Le collectif Marguerite appelle à limiter les redoublements et les relégations subies
Image d’illustrationCrédits: Photo News
Belgique

Le collectif Marguerite appelle à limiter les redoublements et les relégations subies

A l’approche des conseils de classe de cette fin d’année scolaire, le collectif Marguerite, qui rassemble des associations actives en Fédération Wallonie-Bruxelles, appelle lundi au respect de la circulaire du 14 avril qui stipule notamment de limiter les examens de passages et de rendre le redoublement exceptionnel.

Le CEF (Comité des Élèves Francophones) et la FAPEO (Fédération des Associations de Parents de l’Enseignement Officiel) plaident pour ne pas sanctionner les élèves avec des redoublements, mais aussi avec des orientations subies, en défendant que les apprentissages non vus doivent être lissés sur plusieurs années.

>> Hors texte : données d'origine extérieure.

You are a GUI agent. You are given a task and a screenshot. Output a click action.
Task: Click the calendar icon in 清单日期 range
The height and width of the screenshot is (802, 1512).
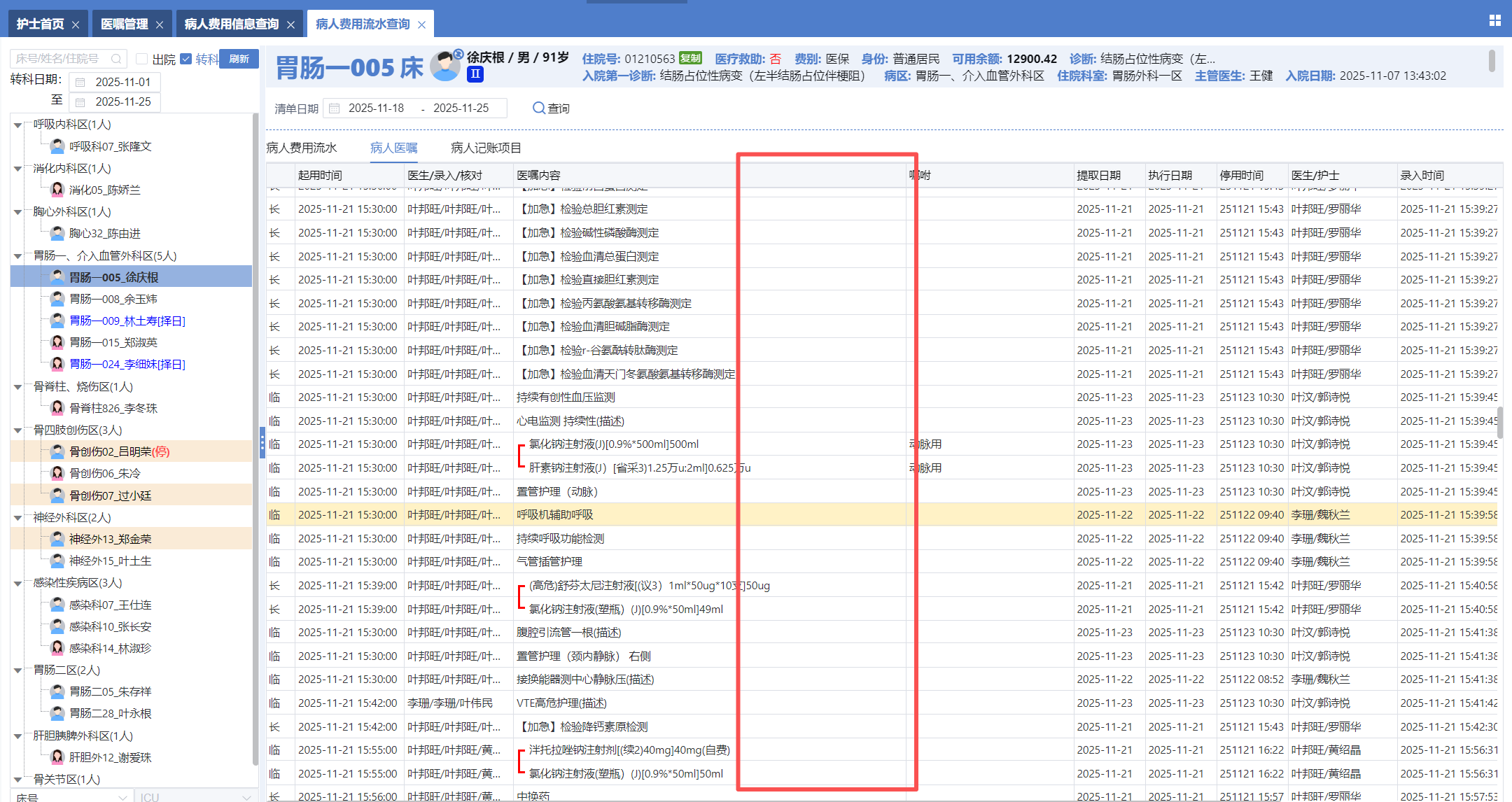(335, 108)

«Ce sont naturellement les familles les plus en phase avec les codes de l’école qui ont pu gérer vaille que vaille la situation», ont observé les deux entités dans un communiqué commun. «Le retour à 100% à l’école pour les élèves du 2e et du 3e degré n’a pas été synonyme d’invention d’une ‘autre école’. Au contraire très vite le système scolaire a repris les mêmes habitudes: orienter, trier, reléguer! Les élèves les plus en difficulté ont-ils eu le temps de se ré-accrocher?»

Les associations rappellent que la circulaire de la Fédération Wallonie-Bruxelles conseillait, pour la reprise des cours à 100% en présentiel au 10 mai, d’éviter de faire des examens et de donner cours jusqu’à fin juin afin de rattraper une partie du retard, ainsi que de mettre en place un processus de remédiation pour pallier les manques identifiés chez les élèves.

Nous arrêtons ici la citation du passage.